Stored records:
++++

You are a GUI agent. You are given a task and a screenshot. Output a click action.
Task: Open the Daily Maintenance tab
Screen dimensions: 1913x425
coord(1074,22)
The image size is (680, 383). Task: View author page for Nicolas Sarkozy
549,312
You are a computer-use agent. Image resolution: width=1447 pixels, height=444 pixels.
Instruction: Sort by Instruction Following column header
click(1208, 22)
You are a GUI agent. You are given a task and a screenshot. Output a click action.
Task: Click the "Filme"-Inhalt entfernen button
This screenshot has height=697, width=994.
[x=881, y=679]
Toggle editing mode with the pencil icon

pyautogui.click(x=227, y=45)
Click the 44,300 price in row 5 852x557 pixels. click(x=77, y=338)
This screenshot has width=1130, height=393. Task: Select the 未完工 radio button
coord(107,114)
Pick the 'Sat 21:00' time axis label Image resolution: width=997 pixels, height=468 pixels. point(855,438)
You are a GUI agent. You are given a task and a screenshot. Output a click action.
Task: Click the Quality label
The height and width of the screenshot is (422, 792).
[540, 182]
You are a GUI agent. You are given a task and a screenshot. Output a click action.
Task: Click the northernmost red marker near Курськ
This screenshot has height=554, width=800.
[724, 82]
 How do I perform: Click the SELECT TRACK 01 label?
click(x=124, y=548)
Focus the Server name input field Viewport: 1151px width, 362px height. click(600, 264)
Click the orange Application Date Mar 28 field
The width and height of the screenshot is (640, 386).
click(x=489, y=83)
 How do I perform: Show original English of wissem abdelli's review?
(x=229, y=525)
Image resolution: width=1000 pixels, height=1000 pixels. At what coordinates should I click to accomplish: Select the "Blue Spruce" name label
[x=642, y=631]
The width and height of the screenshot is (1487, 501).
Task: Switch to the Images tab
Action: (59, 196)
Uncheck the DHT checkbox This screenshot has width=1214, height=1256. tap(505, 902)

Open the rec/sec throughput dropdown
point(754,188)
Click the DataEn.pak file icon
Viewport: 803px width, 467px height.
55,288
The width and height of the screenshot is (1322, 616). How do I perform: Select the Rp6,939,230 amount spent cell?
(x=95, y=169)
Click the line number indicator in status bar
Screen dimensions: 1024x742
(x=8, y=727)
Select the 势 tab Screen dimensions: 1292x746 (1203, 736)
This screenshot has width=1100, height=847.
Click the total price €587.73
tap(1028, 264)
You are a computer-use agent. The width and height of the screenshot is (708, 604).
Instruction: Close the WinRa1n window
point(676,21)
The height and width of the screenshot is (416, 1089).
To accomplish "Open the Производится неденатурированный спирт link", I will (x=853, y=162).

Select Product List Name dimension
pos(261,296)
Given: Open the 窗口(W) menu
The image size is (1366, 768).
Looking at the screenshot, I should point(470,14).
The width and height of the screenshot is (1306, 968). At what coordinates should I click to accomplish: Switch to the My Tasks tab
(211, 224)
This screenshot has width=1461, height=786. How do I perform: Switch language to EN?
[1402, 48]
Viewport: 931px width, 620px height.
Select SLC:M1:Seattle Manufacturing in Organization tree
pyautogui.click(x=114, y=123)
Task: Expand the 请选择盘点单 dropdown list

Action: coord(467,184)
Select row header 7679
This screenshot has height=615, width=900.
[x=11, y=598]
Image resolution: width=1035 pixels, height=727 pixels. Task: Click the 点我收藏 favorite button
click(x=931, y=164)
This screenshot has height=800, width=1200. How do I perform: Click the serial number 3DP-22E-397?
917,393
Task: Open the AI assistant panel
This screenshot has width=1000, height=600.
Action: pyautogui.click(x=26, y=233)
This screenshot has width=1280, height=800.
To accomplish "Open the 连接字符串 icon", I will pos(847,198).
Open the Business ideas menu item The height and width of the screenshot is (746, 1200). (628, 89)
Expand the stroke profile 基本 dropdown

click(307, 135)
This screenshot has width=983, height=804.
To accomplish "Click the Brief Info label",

++++

● **WHAT IS BEING ASKED**:
What you write should match, character for character, the lines from the one with "The width and height of the screenshot is (1322, 616)." to the end of the data, both included.

● **OUTPUT BELOW**:
The width and height of the screenshot is (1322, 616). How do I perform: Select the Rp6,939,230 amount spent cell?
(x=95, y=169)
Click the line number indicator in status bar
Screen dimensions: 1024x742
(x=8, y=727)
Select the 势 tab Screen dimensions: 1292x746 (1203, 736)
This screenshot has width=1100, height=847.
Click the total price €587.73
tap(1028, 264)
You are a computer-use agent. The width and height of the screenshot is (708, 604).
Instruction: Close the WinRa1n window
point(676,21)
The height and width of the screenshot is (416, 1089).
To accomplish "Open the Производится неденатурированный спирт link", I will (x=853, y=162).

Select Product List Name dimension
pos(261,296)
Given: Open the 窗口(W) menu
The image size is (1366, 768).
Looking at the screenshot, I should point(470,14).
The width and height of the screenshot is (1306, 968). At what coordinates should I click to accomplish: Switch to the My Tasks tab
(211, 224)
This screenshot has width=1461, height=786. How do I perform: Switch language to EN?
[1402, 48]
Viewport: 931px width, 620px height.
Select SLC:M1:Seattle Manufacturing in Organization tree
pyautogui.click(x=114, y=123)
Task: Expand the 请选择盘点单 dropdown list

Action: coord(467,184)
Select row header 7679
This screenshot has height=615, width=900.
[x=11, y=598]
Image resolution: width=1035 pixels, height=727 pixels. Task: Click the 点我收藏 favorite button
click(x=931, y=164)
This screenshot has height=800, width=1200. How do I perform: Click the serial number 3DP-22E-397?
917,393
Task: Open the AI assistant panel
This screenshot has width=1000, height=600.
Action: pyautogui.click(x=26, y=233)
This screenshot has width=1280, height=800.
To accomplish "Open the 连接字符串 icon", I will pos(847,198).
Open the Business ideas menu item The height and width of the screenshot is (746, 1200). (628, 89)
Expand the stroke profile 基本 dropdown

click(307, 135)
This screenshot has width=983, height=804.
To accomplish "Click the Brief Info label",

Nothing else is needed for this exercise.